((

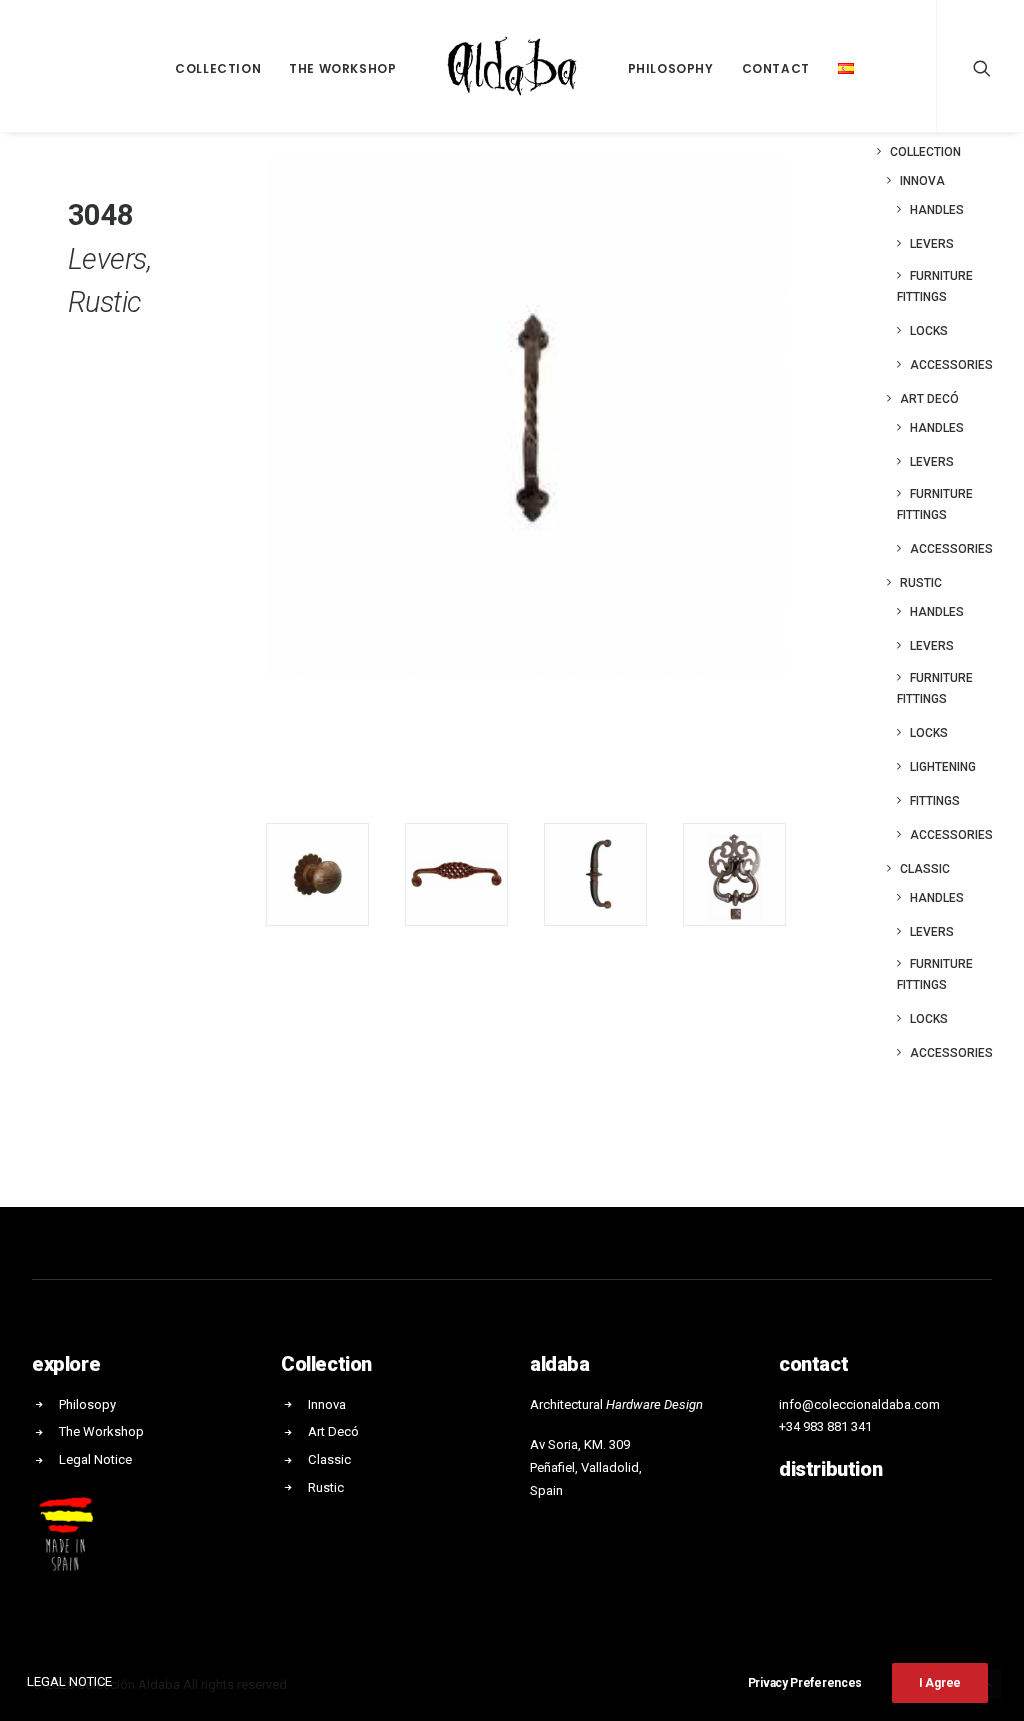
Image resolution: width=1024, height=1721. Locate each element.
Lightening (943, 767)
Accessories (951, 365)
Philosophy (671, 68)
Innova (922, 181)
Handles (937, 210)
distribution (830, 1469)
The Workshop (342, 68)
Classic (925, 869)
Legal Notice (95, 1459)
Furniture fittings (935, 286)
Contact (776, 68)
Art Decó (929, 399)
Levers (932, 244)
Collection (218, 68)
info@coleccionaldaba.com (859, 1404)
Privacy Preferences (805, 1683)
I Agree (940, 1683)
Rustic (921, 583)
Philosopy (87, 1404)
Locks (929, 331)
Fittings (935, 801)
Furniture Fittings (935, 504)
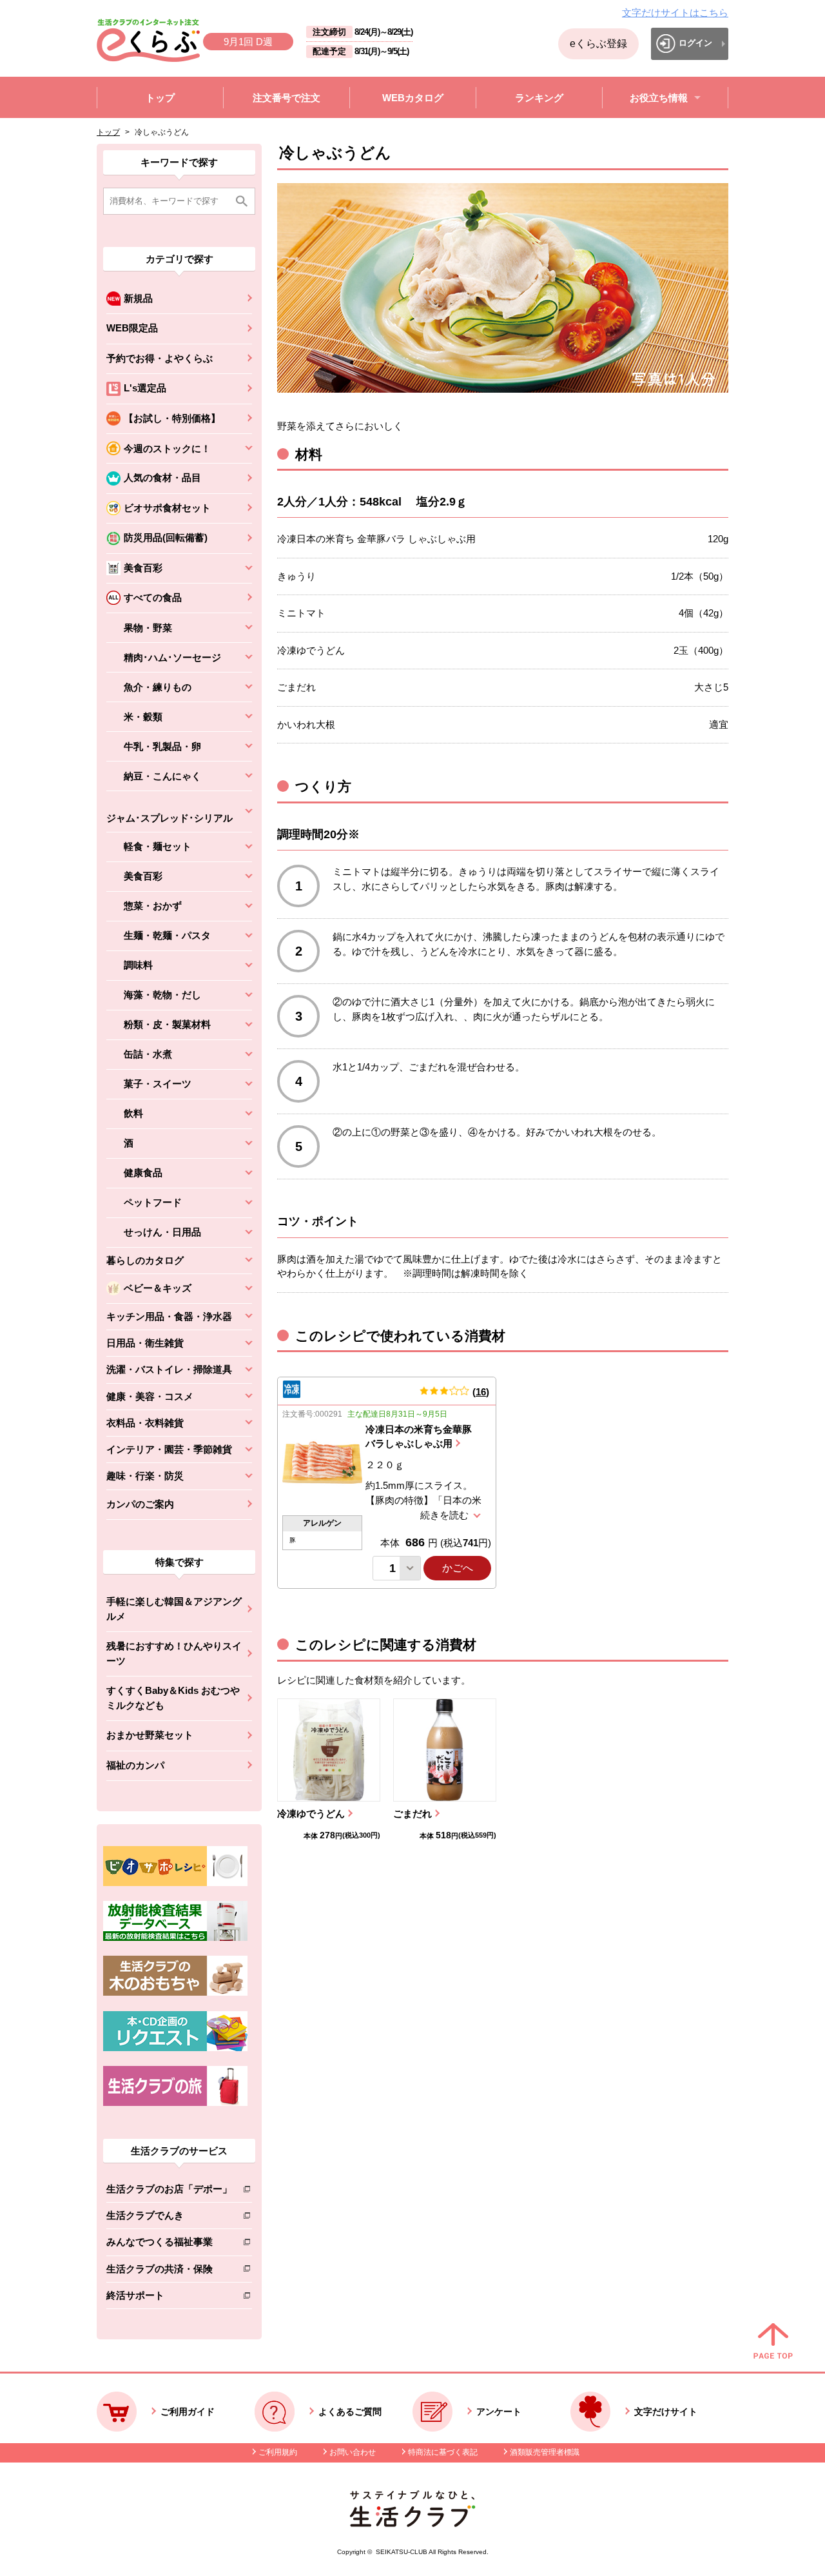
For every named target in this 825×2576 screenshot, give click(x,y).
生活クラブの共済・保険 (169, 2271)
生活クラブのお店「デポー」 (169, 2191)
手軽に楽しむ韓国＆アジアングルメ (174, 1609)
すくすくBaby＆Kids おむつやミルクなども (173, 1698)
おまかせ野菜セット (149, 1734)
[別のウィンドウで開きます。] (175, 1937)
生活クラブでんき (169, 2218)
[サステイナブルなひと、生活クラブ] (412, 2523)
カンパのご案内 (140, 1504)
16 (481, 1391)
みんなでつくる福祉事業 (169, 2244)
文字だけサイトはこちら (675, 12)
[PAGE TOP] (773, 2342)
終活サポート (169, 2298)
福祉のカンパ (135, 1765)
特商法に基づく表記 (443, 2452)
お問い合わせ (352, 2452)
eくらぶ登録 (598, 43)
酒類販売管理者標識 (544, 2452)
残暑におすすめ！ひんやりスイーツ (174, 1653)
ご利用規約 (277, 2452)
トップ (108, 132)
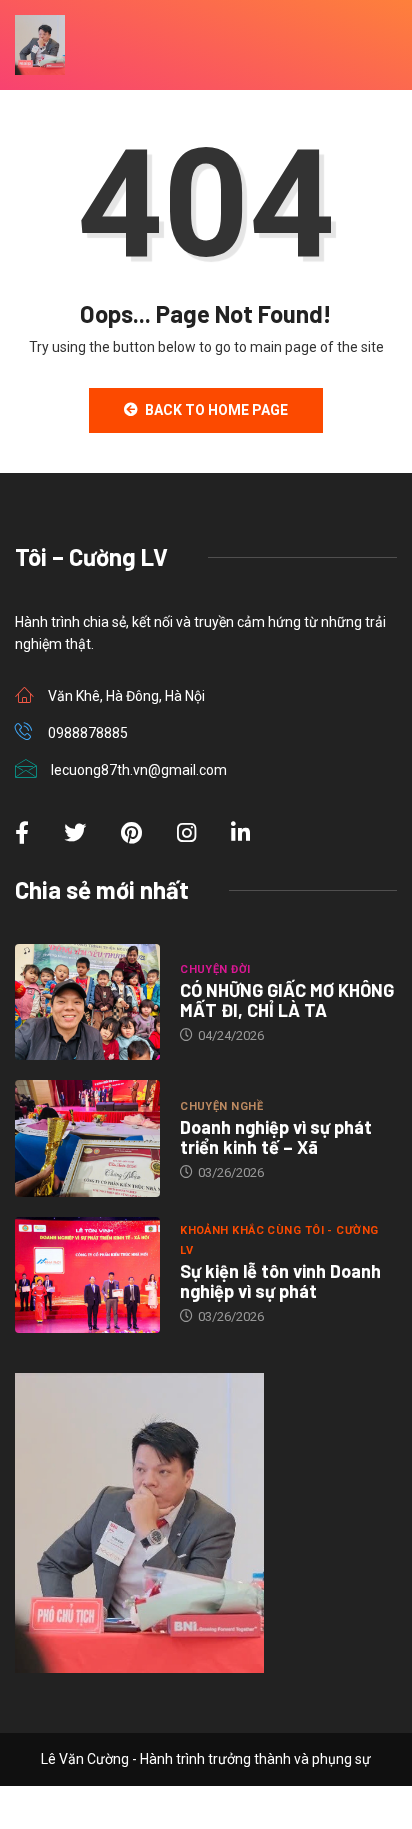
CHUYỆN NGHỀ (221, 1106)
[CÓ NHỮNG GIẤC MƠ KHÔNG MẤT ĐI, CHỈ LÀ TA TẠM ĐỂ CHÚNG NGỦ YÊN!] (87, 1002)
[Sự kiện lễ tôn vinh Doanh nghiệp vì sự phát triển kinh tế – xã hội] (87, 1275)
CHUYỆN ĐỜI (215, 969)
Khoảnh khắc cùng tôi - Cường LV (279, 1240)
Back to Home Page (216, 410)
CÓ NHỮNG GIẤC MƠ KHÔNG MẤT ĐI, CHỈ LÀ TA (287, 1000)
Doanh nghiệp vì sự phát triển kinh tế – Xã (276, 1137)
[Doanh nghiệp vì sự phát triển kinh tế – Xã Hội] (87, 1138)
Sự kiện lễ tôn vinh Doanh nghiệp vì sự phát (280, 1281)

))

**INSTRUCTIONS FOR THE TASK:** Your output should be the lines from the one with "おまかせ野菜セット (149, 1734)" through the end of the listing, copied exactly and with the pictures left out.

**WRITTEN SOLUTION:**
おまかせ野菜セット (149, 1734)
[別のウィンドウで開きます。] (175, 1937)
生活クラブでんき (169, 2218)
[サステイナブルなひと、生活クラブ] (412, 2523)
カンパのご案内 (140, 1504)
16 (481, 1391)
みんなでつくる福祉事業 (169, 2244)
文字だけサイトはこちら (675, 12)
[PAGE TOP] (773, 2342)
終活サポート (169, 2298)
福祉のカンパ (135, 1765)
特商法に基づく表記 (443, 2452)
お問い合わせ (352, 2452)
eくらぶ登録 (598, 43)
酒類販売管理者標識 (544, 2452)
残暑におすすめ！ひんやりスイーツ (174, 1653)
ご利用規約 (277, 2452)
トップ (108, 132)
CHUYỆN NGHỀ (221, 1106)
[CÓ NHỮNG GIẤC MƠ KHÔNG MẤT ĐI, CHỈ LÀ TA TẠM ĐỂ CHÚNG NGỦ YÊN!] (87, 1002)
[Sự kiện lễ tôn vinh Doanh nghiệp vì sự phát triển kinh tế – xã hội] (87, 1275)
CHUYỆN ĐỜI (215, 969)
Khoảnh khắc cùng tôi - Cường LV (279, 1240)
Back to Home Page (216, 410)
CÓ NHỮNG GIẤC MƠ KHÔNG MẤT ĐI, CHỈ LÀ TA (287, 1000)
Doanh nghiệp vì sự phát triển kinh tế – Xã (276, 1137)
[Doanh nghiệp vì sự phát triển kinh tế – Xã Hội] (87, 1138)
Sự kiện lễ tôn vinh Doanh nghiệp vì sự phát (280, 1281)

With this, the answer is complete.